Is Afibrinogenemia hereditary?

Afibrinogenemia is a rare inherited bleeding disorder characterized by the absence or severe deficiency of fibrinogen, a protein essential for blood clotting. This condition is caused by mutations in one or more of the three genes responsible for producing fibrinogen: FGA, FGB, and FGG.

Afibrinogenemia follows an autosomal recessive pattern of inheritance. This means that an individual must inherit two copies of the mutated gene, one from each parent, to develop the disorder. If both parents carry a single copy of the mutated gene, they are considered carriers and have a 25% chance of having an affected child with each pregnancy.
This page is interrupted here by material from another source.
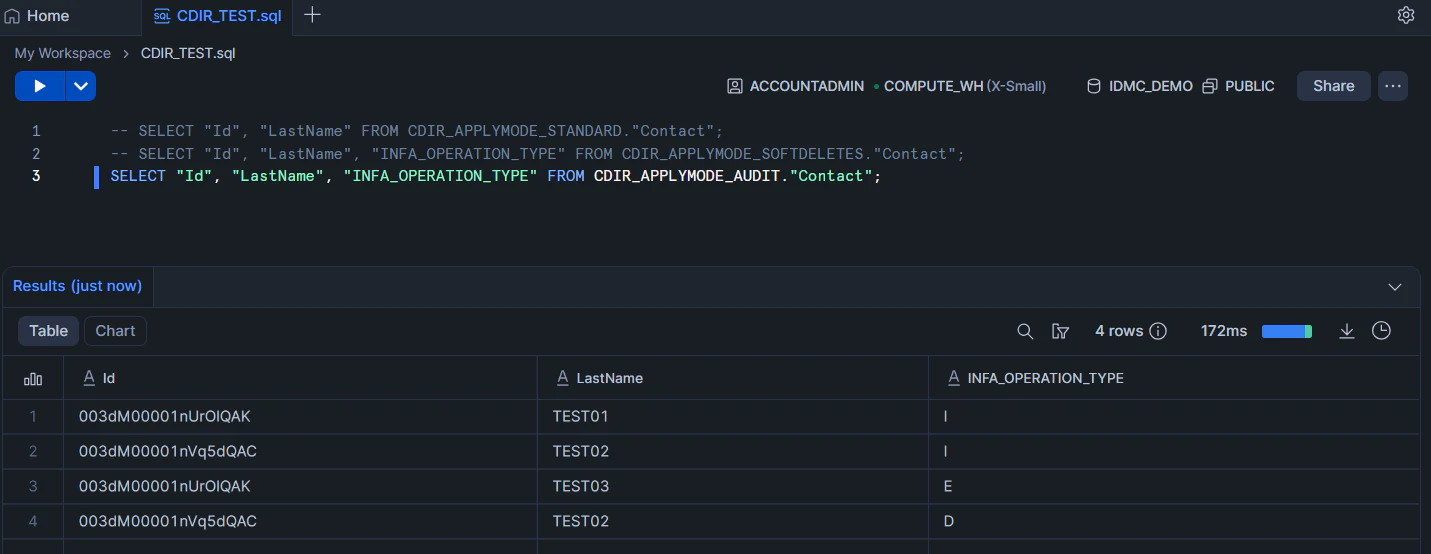Open the more options ellipsis button

coord(1393,86)
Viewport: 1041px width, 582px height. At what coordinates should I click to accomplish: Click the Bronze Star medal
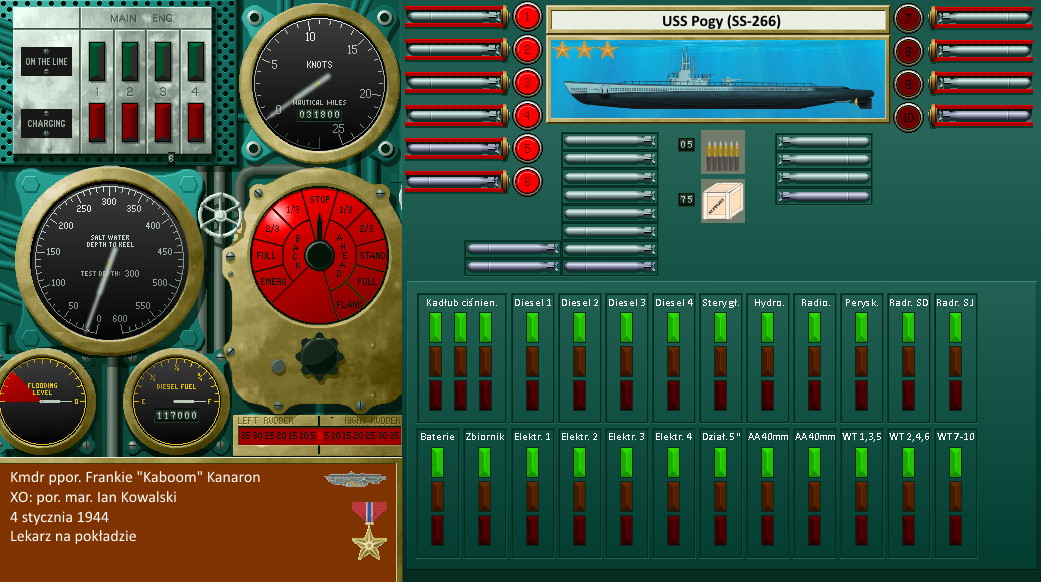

Since afibrinogenemia is a hereditary condition, it can be passed down through generations within families. However, it is important to note that not all individuals with a family history of afibrinogenemia will necessarily develop the disorder. Some individuals may inherit only one copy of the mutated gene and become carriers without experiencing any symptoms.
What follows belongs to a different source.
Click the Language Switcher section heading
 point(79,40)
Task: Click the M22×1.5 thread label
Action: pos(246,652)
Diagnosis of afibrinogenemia is typically confirmed through laboratory tests that measure fibrinogen levels in the blood. Symptoms of the disorder can vary widely, ranging from mild to severe, and may include excessive bleeding, easy bruising, nosebleeds, and prolonged bleeding after injury or surgery.

Treatment for afibrinogenemia involves replacing the missing or deficient fibrinogen. This can be done through infusions of cryoprecipitate, fresh frozen plasma, or purified fibrinogen concentrates. Additionally, individuals with afibrinogenemia should work closely with a healthcare team specializing in bleeding disorders to manage and prevent bleeding episodes.